Hal ini bukan tanpa alasan. Situasi penuh ketidakpastian memaksa pengusaha memperhatikan hal ini terlebih dahulu.

Investasi dalam batas kemampuan seseorang adalah pilihan yang lebih disukai bagi pengusaha karena informasi tentang kerugian investasi lebih mudah diakses dan berada dalam kendali pengusaha (Dew dkk, 2009).

Sebaliknya informasi tentang keuntungan dari investasi kewirausahaan bersifat tidak pasti, tidak dapat diandalkan dan di luar kendali pengusaha.

Maka perilaku affordable loss sejalan dengan logika bahwa pengusaha yang efektif berusaha untuk memengaruhi atau menciptakan masa depan daripada memprediksinya (Sarasvathy dan Dew, 2003).

Memang penerapan affordable loss adalah bagian dari kognisi pengusaha yang telah ahli dan berpengalaman daripada pengusaha pemula.
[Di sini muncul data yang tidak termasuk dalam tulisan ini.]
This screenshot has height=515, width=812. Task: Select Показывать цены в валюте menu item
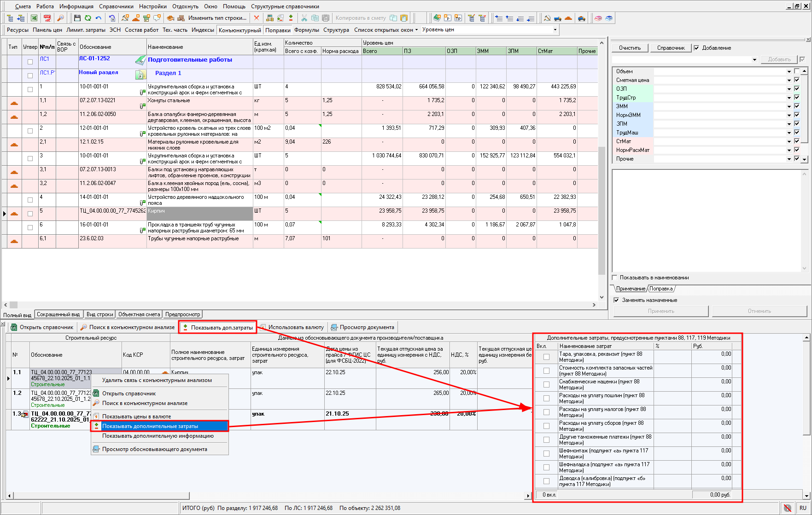coord(136,417)
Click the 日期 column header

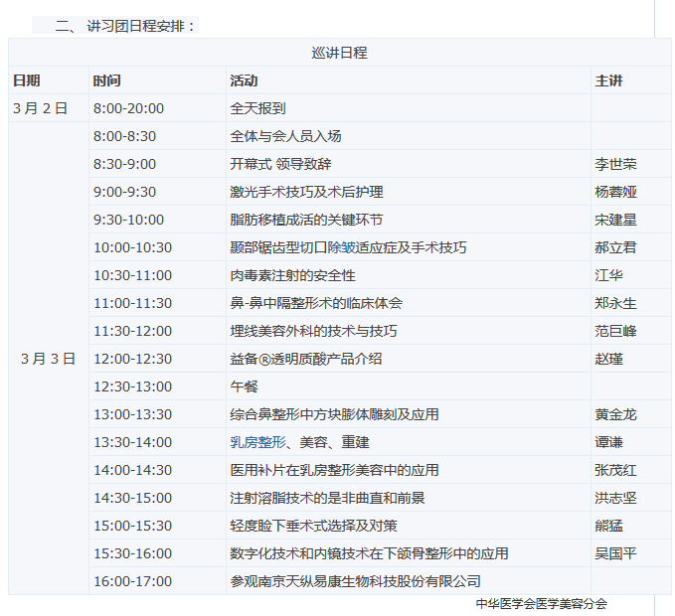[27, 80]
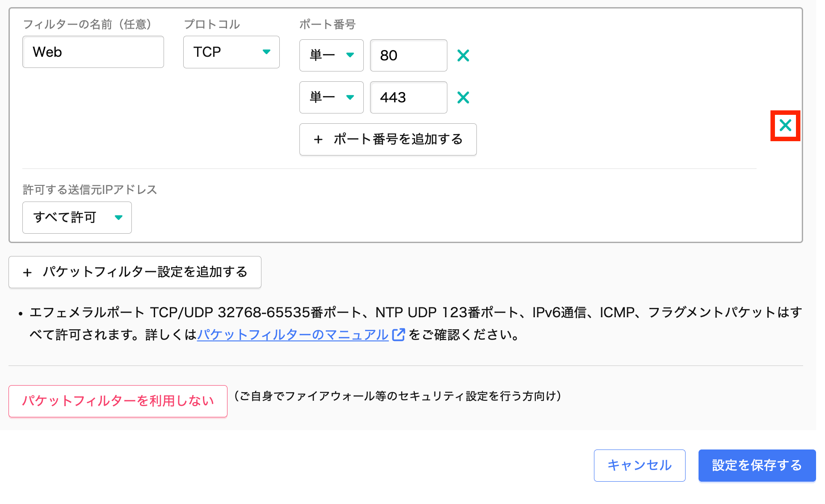
Task: Click the すべて許可 text in source IP selector
Action: coord(65,218)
Dengan akumulasi pengalaman dan pengetahuan, mereka berpikir secara berbeda.

Pengusaha pemula biasanya belum memiliki konsistensi logis ke dalam tindakan mereka daripada pengusaha yang berpengalaman.

Efek penerapan

Penerapan affordable loss terkait positif dengan kecepatan perusahaan baru ketika mengembangkan tingkat inovasi yang lebih tinggi (Garonne dan Davisson, 2010).

Selanjutnya, Fisher mengemukakan kendala sumber daya sebagai sumber perilaku affordable loss.
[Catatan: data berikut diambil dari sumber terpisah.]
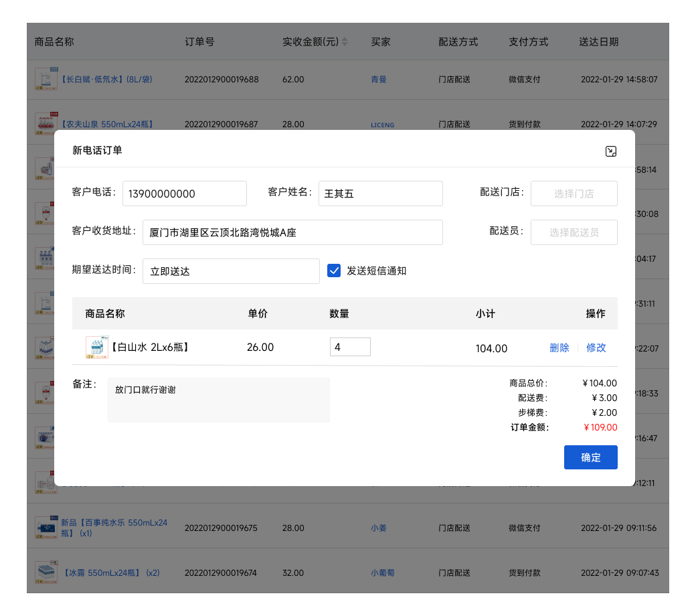Click the 备注 remarks text area
696x616 pixels.
coord(218,400)
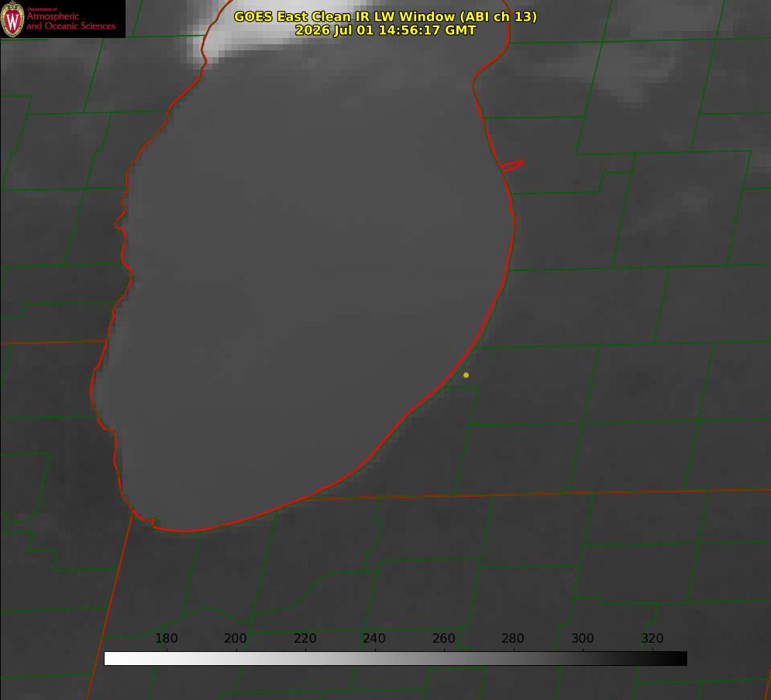Image resolution: width=771 pixels, height=700 pixels.
Task: Click the bright white cloud at the top
Action: 246,29
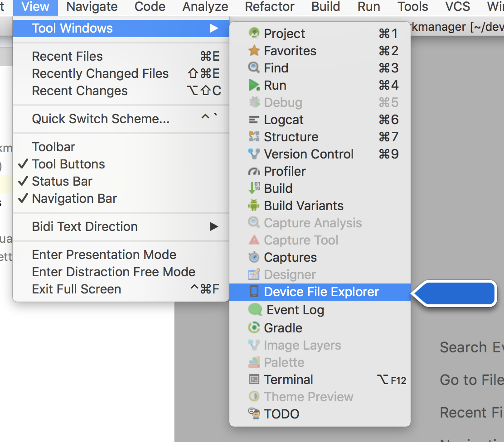Open the TODO tool window
Image resolution: width=504 pixels, height=442 pixels.
coord(281,413)
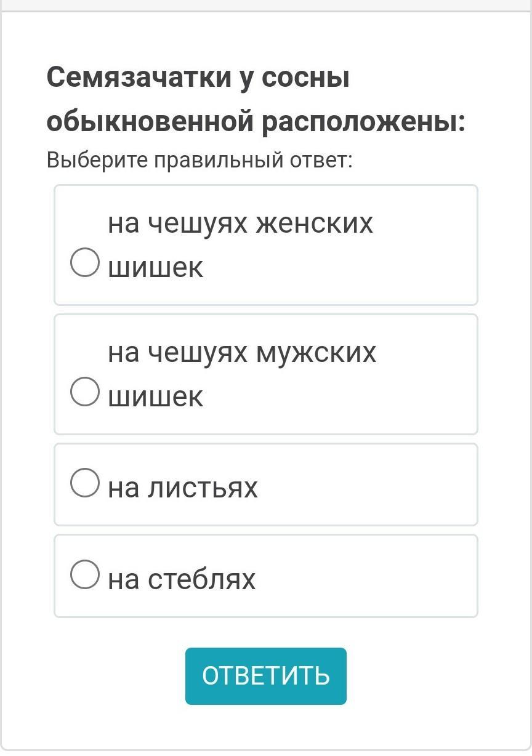This screenshot has height=756, width=532.
Task: Click the word "шишек" in the second option
Action: tap(155, 397)
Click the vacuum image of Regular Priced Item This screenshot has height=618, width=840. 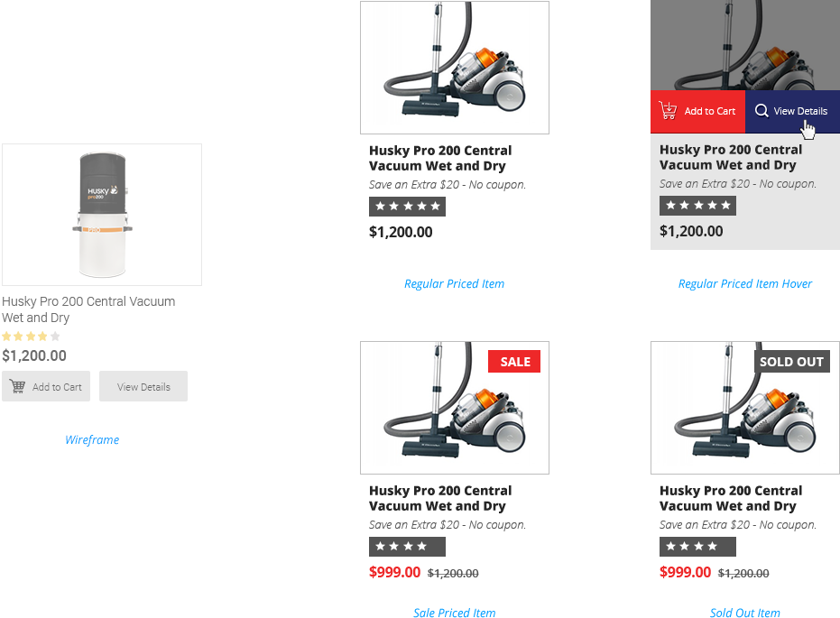pyautogui.click(x=455, y=68)
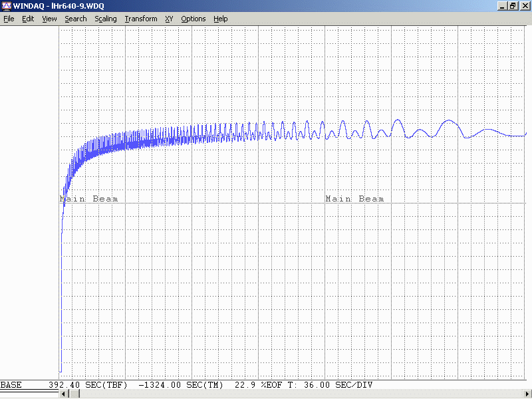Open the Edit menu
Viewport: 532px width, 399px height.
(28, 19)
Sejumlah penelitian empiris menunjukkan tidak ada hubungan antara affordable loss dan kinerja usaha baru yang lebih tinggi.

Mendukung hal tersebut Read dkk (2009) dan Smolka dkk (2016) juga menemukan, bahwa perilaku affordable loss berhubungan negatif dengan kinerja usaha.

Penjelasannya adalah bahwa komitmen sumber daya diperlukan untuk kinerja usaha (George 2005; Wiklund dan Shepherd 2003).

Jadi, berfokus pada meminimalkan potensi kerugian berdampak buruk bagi kinerja.

Roach dkk. (2016) menemukan hubungan yang kontradiktif antara affordable loss dan kinerja perusahaan, meskipun tidak memprediksi inovasi produk atau jasa.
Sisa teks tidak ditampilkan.